冬の終わりへ向かう季節。暦の上では春が近いはずだが、アリダ荒地は時間の流れを知らないかのように荒涼としていた。地平線の彼方まで続く灰色の大地。茶色く枯れた砂利。ところどころに露出した岩肌。そして——何よりも目を引くのは、この大地に植物がほぼ存在しないということだった。
「本当に何もない」
リュカが呆然とつぶやく。五人は荷車を引いて、その不毛の地を進んでいた。北への細い道。正確には道というより、通行された痕跡程度に過ぎなかった。

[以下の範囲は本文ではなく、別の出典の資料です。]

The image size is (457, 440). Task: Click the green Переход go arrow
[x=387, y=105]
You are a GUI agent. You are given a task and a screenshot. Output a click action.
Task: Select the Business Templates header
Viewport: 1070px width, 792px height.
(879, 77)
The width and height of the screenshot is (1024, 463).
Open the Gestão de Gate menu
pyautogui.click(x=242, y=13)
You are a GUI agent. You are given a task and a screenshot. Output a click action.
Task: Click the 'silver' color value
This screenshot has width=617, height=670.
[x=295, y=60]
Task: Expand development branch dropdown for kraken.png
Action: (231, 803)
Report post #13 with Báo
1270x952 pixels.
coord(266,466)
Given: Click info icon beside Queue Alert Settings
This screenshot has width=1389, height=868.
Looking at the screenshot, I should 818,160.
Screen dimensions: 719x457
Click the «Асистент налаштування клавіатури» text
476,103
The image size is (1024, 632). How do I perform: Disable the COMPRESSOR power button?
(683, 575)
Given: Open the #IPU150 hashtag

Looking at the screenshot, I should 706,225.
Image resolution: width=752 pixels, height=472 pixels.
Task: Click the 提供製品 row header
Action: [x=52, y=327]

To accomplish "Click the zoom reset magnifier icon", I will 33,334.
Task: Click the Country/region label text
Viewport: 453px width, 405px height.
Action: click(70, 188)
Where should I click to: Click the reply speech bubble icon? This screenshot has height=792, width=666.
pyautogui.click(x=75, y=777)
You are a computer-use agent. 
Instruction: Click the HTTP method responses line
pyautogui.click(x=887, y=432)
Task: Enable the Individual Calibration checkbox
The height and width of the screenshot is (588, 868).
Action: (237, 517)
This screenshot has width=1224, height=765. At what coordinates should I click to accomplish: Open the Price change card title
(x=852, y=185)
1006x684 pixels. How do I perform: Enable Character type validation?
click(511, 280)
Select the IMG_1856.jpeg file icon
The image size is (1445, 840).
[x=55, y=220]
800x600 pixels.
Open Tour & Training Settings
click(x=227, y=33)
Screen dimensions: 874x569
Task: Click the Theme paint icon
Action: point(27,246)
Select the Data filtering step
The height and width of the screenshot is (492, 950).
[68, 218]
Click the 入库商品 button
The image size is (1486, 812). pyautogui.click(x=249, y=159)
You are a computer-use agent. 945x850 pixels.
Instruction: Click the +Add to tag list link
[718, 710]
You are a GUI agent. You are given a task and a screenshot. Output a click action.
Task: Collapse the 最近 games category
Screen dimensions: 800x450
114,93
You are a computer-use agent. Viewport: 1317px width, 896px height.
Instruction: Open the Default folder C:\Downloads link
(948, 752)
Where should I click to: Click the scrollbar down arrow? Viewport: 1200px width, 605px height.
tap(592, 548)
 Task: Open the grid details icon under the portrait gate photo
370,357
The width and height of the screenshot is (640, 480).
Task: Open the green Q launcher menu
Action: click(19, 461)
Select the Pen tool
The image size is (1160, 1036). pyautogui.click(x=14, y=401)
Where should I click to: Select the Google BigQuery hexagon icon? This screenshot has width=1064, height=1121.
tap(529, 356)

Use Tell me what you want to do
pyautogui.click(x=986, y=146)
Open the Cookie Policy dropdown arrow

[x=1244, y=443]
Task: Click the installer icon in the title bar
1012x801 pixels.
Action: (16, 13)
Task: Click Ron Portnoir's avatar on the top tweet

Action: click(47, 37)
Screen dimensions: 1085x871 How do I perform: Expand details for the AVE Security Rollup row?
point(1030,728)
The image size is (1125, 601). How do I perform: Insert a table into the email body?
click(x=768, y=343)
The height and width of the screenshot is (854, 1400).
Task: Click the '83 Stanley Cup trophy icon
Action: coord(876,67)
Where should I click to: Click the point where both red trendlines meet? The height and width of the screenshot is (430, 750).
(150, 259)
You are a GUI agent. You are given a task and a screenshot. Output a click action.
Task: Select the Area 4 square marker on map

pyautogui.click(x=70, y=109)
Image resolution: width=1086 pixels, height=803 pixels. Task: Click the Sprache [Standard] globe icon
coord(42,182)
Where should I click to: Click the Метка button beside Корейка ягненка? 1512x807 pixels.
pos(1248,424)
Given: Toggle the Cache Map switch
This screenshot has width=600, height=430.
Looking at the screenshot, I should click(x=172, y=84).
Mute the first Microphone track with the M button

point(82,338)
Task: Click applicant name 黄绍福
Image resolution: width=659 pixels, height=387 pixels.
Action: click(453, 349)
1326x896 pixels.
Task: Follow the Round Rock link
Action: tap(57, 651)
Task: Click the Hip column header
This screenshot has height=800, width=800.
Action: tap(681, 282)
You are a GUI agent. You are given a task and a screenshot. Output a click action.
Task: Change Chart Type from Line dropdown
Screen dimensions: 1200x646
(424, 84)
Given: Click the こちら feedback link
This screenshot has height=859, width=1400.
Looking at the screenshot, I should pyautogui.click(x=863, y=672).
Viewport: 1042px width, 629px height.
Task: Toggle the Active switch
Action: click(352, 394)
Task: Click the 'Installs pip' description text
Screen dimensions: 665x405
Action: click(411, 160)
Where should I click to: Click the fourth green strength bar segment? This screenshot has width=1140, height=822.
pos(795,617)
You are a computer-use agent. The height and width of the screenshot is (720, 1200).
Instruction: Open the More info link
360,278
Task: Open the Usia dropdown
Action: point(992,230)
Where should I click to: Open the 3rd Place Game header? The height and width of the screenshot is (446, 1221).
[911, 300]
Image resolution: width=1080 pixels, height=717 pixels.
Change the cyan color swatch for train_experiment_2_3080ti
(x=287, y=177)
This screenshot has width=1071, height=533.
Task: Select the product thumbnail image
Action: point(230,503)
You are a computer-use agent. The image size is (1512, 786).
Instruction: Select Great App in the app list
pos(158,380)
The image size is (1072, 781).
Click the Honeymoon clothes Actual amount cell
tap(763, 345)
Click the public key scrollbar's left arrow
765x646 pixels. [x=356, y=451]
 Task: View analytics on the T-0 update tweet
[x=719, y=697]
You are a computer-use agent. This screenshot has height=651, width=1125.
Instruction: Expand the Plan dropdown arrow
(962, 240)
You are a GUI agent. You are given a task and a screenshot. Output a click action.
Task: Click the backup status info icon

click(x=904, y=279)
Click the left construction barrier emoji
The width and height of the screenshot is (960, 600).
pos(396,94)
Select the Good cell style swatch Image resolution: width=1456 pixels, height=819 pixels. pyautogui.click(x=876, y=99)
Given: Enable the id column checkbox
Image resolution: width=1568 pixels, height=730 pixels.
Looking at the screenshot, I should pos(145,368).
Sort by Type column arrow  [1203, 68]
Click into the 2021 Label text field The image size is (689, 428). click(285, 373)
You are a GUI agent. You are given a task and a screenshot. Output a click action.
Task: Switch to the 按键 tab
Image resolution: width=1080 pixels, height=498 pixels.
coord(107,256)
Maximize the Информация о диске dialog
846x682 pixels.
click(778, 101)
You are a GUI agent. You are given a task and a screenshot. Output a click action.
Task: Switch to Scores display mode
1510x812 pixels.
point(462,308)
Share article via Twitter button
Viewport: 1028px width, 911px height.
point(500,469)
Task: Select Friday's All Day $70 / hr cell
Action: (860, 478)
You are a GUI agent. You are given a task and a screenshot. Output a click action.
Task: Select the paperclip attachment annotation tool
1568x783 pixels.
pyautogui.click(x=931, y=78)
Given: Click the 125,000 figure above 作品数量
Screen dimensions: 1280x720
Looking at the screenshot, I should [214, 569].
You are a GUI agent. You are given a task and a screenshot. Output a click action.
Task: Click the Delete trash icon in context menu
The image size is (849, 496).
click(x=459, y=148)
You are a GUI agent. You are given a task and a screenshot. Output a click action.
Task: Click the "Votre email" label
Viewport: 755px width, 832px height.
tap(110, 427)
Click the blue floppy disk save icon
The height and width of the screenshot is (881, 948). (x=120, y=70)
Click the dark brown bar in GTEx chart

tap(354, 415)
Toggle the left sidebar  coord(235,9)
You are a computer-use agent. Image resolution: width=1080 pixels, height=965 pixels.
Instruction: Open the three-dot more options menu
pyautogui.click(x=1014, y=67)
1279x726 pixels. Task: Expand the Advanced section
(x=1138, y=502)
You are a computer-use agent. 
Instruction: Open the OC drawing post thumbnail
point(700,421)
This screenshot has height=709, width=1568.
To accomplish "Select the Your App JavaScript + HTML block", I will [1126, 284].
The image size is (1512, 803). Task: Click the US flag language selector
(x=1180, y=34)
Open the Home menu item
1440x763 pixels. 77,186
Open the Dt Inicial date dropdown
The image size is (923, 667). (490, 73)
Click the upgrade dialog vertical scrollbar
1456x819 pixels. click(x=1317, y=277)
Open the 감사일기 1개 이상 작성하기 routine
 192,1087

レインは荷車の綱を握りながら、周囲を観察していた。星脈灯の光を頼りに進む。昼間でも空は朧げで、光が十分ではない。これは星脈が弱まっているからだ。
「星脈が死んでいる」
ノエルが呟く。戦士の感覚は正確だった。リュカが周囲に手を翳すと、かろうじて感知できる星脈がある。だが途切れ途切れだ。本来ならば大陸全体に流れる星脈は、ここでは鋭く欠落している。
数時間の行進の後、五人は一つの集落に出くわした。
兵舎のような建造物が数棟。周囲には丸太で作られた柵が巡らされている。その外側には——焦げた跡が無数にあった。火で焼かれたものらしい。灰の色をした土壌の中に、焼け焦げた木や石が転がっている。
「ここは」
アリシアが言葉を失う。
兵士たちが出迎えた。アリダ守護領の兵装を身につけた者たちだ。皮膚は日焼けしており、目つきは鋭い。だが何より印象的だったのは、彼らの疲労感だった。
「用件か」
最前の兵士が詰問するように言った。礼儀には乏しかったが、敵意もない。ただ確認の言葉だった。
「エスキナへ向かっている」
レインが答える。護衛として雇われた学生という触れ込みにしていた。実際には——いや、それでいい。その身分で十分だ。
「エスキナ。そうか」
兵士は一度レインたちを観察してから、顎をしゃくった。
「案内する。兵舎で一晩泊まって行き。毎晩が大変なことになる。夜間は魔獣が多い」
彼らは案内された。兵舎の中は、想像以上に整理されていた。だが息苦しさがあった。常に何かに備えている、そんな緊張感が満ちていた。
夜になると、その理由が明らかになった。
遠くから、うめき声が聞こえた。それは獣のものではなく、何か不定形な存在の鳴き声。複数。そして——それらが兵舎に接近する。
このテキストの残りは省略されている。